After spending 35 years in prison for a rape he didn't commit, Bain's attorneys and family members were happy to supply the snacks. It was one of his first requests after the Thursday morning hearing that set him free.
Bain, 54, sat at a blonde wood table at the courthouse after the hearing and talked about what was next.
"I want to see my mom and hug her," he said. Beyond that, he spoke of a high school diploma, and then a job. He carted laundry in prison and also did some welding, so perhaps he might do something like that in the real world, he said.
His sisters and other relatives couldn't stop grabbing his hands and holding him before taking Bain home, where his wheelchair-bound mother was waiting in West Tampa.
The day had already been a whirlwind for the man who was transferred from Okeechobee Correctional Institution to Polk County jail early Thursday. He was told if he was released, it would be conditional. But right before the hearing, he learned he would be completely exonerated.
Beaming, Bain watched the quick proceedings in a Polk County courtroom, where Judge James Yancey told him, "I'm now signing the order, sir.
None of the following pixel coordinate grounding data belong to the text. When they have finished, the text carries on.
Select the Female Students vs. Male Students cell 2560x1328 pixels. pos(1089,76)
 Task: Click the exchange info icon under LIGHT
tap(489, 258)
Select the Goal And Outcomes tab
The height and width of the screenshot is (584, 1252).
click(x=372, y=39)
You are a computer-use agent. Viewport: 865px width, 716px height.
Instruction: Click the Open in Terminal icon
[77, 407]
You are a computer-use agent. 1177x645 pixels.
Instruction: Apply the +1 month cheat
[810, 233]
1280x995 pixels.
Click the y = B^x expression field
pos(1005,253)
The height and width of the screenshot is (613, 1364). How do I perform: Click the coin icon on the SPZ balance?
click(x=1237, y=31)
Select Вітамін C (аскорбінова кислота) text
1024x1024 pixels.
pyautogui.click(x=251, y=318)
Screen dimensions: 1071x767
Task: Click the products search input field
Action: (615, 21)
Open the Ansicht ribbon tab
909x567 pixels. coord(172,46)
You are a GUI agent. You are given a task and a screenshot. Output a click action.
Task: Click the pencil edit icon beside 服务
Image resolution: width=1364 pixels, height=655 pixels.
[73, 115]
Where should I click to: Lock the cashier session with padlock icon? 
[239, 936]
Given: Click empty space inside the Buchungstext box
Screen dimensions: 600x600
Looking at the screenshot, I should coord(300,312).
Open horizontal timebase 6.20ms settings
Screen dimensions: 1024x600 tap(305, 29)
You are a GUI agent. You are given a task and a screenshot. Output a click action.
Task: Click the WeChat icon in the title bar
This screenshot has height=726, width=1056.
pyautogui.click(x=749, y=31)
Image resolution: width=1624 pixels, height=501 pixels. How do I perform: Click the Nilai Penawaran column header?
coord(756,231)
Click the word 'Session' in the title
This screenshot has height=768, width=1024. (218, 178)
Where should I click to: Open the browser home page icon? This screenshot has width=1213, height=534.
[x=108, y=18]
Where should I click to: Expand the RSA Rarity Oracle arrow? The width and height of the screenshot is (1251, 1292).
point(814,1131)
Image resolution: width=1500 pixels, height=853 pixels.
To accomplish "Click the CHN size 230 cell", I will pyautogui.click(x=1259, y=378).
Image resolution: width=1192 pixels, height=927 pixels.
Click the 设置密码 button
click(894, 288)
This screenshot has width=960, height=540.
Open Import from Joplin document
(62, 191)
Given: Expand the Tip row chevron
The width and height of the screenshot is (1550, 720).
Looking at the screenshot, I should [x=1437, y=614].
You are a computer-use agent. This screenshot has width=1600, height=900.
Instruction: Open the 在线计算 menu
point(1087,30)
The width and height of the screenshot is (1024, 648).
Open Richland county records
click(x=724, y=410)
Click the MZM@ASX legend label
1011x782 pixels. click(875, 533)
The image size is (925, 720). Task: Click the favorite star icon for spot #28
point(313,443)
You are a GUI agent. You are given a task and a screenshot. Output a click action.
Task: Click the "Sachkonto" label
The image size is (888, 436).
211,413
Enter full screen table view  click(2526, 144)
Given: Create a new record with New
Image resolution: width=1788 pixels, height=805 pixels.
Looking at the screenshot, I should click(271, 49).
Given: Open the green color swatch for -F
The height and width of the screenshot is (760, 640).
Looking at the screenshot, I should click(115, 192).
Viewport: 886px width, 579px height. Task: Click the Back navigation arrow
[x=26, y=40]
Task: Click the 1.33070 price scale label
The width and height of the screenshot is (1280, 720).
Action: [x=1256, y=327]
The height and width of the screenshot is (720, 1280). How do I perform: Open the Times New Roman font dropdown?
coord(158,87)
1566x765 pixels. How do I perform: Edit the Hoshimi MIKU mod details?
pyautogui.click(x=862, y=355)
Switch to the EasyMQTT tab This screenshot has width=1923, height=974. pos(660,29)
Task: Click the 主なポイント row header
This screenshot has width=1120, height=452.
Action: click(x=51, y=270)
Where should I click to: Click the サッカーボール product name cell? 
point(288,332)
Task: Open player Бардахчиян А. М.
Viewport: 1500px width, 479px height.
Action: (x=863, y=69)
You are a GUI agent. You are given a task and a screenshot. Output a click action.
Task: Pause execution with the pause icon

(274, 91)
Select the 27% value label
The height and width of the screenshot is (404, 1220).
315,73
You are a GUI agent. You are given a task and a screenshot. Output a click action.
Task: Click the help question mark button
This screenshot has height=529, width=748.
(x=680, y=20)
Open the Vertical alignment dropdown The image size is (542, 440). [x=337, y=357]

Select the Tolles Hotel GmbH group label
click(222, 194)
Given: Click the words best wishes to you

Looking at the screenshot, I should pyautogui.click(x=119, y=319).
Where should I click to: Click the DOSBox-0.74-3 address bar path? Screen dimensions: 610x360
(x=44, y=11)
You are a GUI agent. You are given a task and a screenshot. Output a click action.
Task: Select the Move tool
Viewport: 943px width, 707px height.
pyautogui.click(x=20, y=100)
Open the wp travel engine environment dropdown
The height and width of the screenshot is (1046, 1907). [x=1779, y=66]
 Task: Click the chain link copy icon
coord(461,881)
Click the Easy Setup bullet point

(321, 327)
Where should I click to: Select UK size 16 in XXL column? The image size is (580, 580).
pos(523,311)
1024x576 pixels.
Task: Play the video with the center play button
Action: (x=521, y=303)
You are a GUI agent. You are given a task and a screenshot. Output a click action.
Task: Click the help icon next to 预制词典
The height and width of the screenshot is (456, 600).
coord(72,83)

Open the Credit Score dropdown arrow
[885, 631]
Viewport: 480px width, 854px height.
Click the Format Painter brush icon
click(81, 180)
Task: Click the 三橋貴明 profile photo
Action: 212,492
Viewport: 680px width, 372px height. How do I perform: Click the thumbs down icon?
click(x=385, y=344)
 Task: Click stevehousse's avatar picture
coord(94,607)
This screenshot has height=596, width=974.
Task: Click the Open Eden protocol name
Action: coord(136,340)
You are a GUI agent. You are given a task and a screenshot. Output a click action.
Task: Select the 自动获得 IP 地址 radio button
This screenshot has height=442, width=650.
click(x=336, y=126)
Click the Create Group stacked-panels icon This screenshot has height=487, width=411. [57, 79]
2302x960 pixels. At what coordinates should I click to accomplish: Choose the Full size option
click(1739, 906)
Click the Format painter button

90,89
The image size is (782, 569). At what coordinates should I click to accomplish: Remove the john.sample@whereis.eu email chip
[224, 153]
You are a free man. Congratulations."
Then there was applause. Then Bain walked out of the courtroom to a waiting throng of reporters and TV cameras.
Bain shed his button-down plaid shirt for a black T-shirt that read "Not Guilty" before walking outside to address the crowd. Someone handed him a cell phone — the first time he has ever used one, he said.
"I'm going to see my mama," he told the crowd. "I just got off the phone with her."
Family members were emotional after the hearing. A sister wept and could barely talk. A brother-in-law, who was a boyhood friend of Bain's, was excited.
"I haven't seen him since he was 16," Jessie Atmore said. "It's been a long, long time."
Bain's twin sister, Janie, called her mother before the hearing to tell her Bain would be exonerated.
"I'm so happy, don't know what to do," Sarah Reed told her daughter on the phone. "Tell him his room is ready for him."
It had been waiting for a long time.
In 1974 in Lake Wales, a 9-year-old boy was lifted out of his bed while sleeping. He was taken by a man he described as "17 or 18 . . . with bushy sideburns who said his name was Jim" to a nearby baseball diamond where he was raped. When he returned home and described the rapist to his uncle, his uncle commented that it sounded like "Jimmy Bain."
Over the years, Bain, who had no prior criminal record when he was convicted at age 19, has repeatedly requested DNA testing on the victim's underwear to prove he did not commit the rape. This past July, a judge finally granted the motion to have the testing done, and it did not match Bain's DNA.
"The really good thing about this is the State Attorney is joined in a motion saying Bain is actually innocent," said public defender Marion Moorman.
Bain said he has a lot to catch up on, including his education. He's not angry, he said, "because I got God in my hands."
Bain is the 246th person in the United States to get exonerated by DNA evidence. Of the 246 released, he has served the longest time in prison.